In two days time I will turn 25. Wow, I'm going to be a quarter of a century old! While a lot of people seem to be hesitant about this birthday, somehow thinking we're on the downhill slide to 30, I am choosing to look at it as reaching the height of my 20's! I want to live in this moment.
Every year as my birthday approaches, I find myself thinking "have I done everything I wanted to do at this age? Is there anything I still want to do as a 24 year old?" I think that this year I can confidently say that I am so happy exactly where I am. There are so many dreams to be fulfilled, things I want to do, and learn, but today I am content.
Perhaps I'm starting to learn that life is an ongoing adventure, and that each stage of life should be enjoyed to the fullest, for exactly what it is. For me, this is a pretty remarkable statement, because I am usually the one constantly thinking of and planning for the future. And believe me I have lots of plans for the future! However, today I just want to be the 25 year old version of myself. I want to spend time with my husband and my friends. I want to stay up later than I should, drink mimosas with the girls at Sunday brunch, and push myself to run a half marathon.
I want to discover this city, the world, and myself with my wonderful husband by my side. I want to try all kinds of new things and go new places.

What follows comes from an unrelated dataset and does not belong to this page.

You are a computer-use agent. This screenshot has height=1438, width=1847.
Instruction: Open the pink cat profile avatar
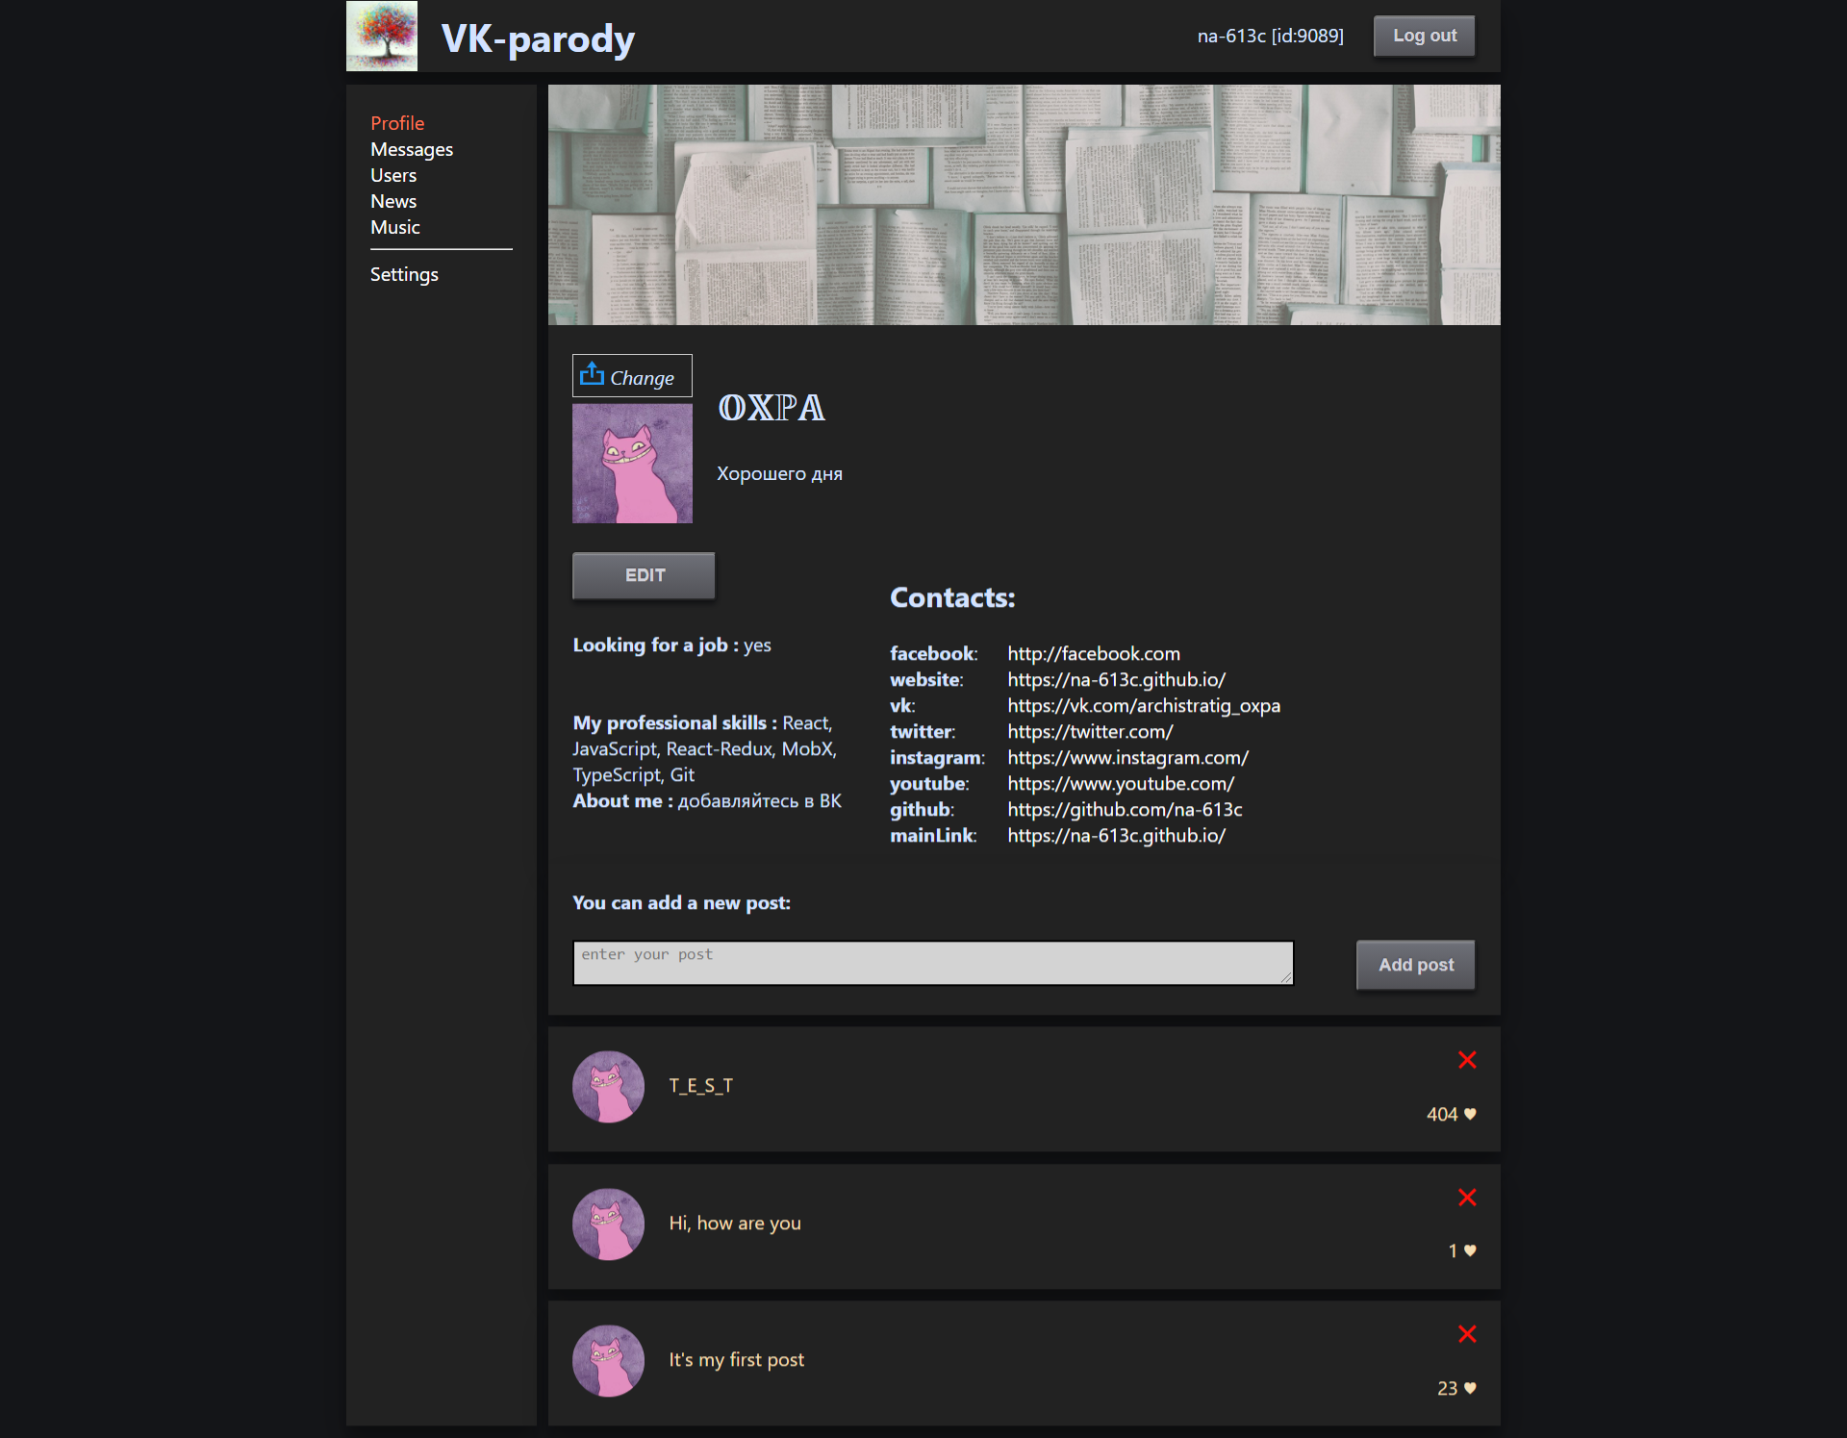(x=632, y=464)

I heard a quote the other day about turning 25... "it's an age where you have the perfect combination between youthful exuberance and wisdom." I love that! So true! I love the fact that I'm a responsible adult, I'm independent, and I can take care of myself. I love that I have a successful career, and that I have moved beyond being a crazy partying college kid. Yet, I still feel that I have a youthful optimism that I hope to always have.
When I think about where I want my life to be in 5 years, it's such a different picture. I've always pictured that in my 30's I would have a family, and revel in all the joys of raising children. So, for the next few years, between now and then, I have so many things I want to do for me. Travel the world, learn a new language, get lost on a road trip to nowhere, and just live life out loud!